- **WHAT YOU HAVE TO DO**: In the article on Egypt's presidential vote, what share of the vote was "yes"?

- **PASSAGE TO READ**:
## Begin
Egypt Votes `Yes'
Hammond, Andrew, The Middle East
The Egyptian electorate registered resounding approval for a fourth term of office for President Hosni Mubarak. Indeed, the lack of any opposition to the President was striking, as Andrew Hammond reports from Cairo.
The result was a foregone conclusion. Of an electoral register of some 24 million, the minister of interior announced -- less than 24 hours after the vote took place on 26 September -- that 17,554,856 Egyptians had turned out to say yes to a fourth term for President Hosni Mubarak.
Observers wondered at the logistical nightmare of traffic jams, even more overcrowded streets and sick days claimed that would have ensued had this number of people really felt moved to take themselves to the rather empty-looking polling stations. "He'S going to win anyway," as one taxi driver put it, pretty much summing up the popular attitude.
It was a 93.7 per cent `yes' and one of the last great Arab yes votes of the century. In fact, in contrast to the last vote for Mubarak in 1993, this time the lack of any opposition to the president was striking. Six years ago the regime was mired in a war with extremists of the Gamaa Islamiya and Jihad groups. Islamists within the system felt strong enough to openly challenge the president.
The opposition Labour Party, in an alliance with the Muslim Brotherhood, put out a booklet entitled 100 Reasons to say No to Mubarak. It was banned by the authorities, but that they had the audacity to even author it in the first place said something about the mood of the time.
This time round, the country was awash with huge banners in which every business, institute or lobby group imaginable, right down to the local corner shop, pledged their allegiance to another six years of Mubarak. All the major political parties, bar the Nasserists who said no and leftist Tagammu which abstained, have said they support another term for him. And a failed stabbing attack on the president on 6 September by a religiously conservative sociopath only added to the general perception that Mubarak is Egypt's destiny.
Even mosque preachers -- most of whom are now vetted by the government's Ministry for Religious Affairs -- were calling on the masses to give Mubarak their vote.
This time, the presidential re-election has reflected the confidence of the regime. The government has not only emerged victorious from its tussle with extremist Islam, but came forth bearing a `big idea' to carry the country into the next century.
Although the economic liberalisation programme technically began in 1991 under World Bank supervision, it wasn't until 1996 -- when the current Prime Minister Kamal Al-Ganzouri was appointed with a specific mandate to pursue privatisation and create an investor-friendly country -- that the new Egypt of mobile phones, market reform and unembarrassed `more Mubarak' saw the light of day.
## End
- **DATASET ENTRIES**:
## Begin
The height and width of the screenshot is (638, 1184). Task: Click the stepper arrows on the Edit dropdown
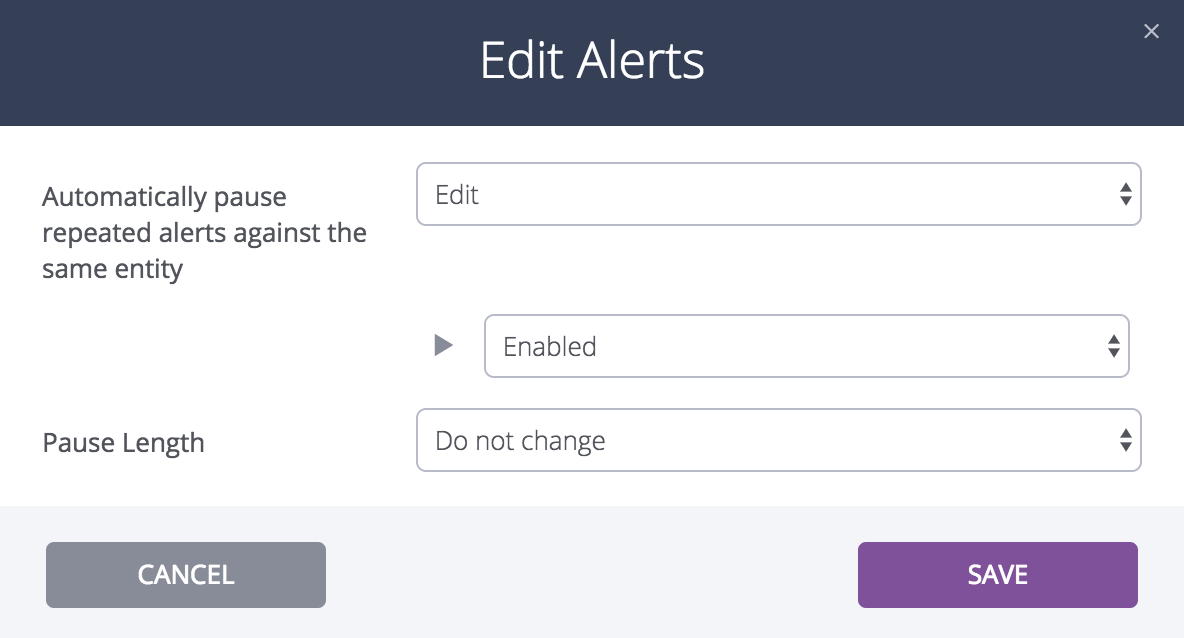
## End
## Begin
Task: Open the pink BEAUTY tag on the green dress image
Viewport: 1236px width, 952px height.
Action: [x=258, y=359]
## End
- **TASK RESPONSE**: 93.7 percent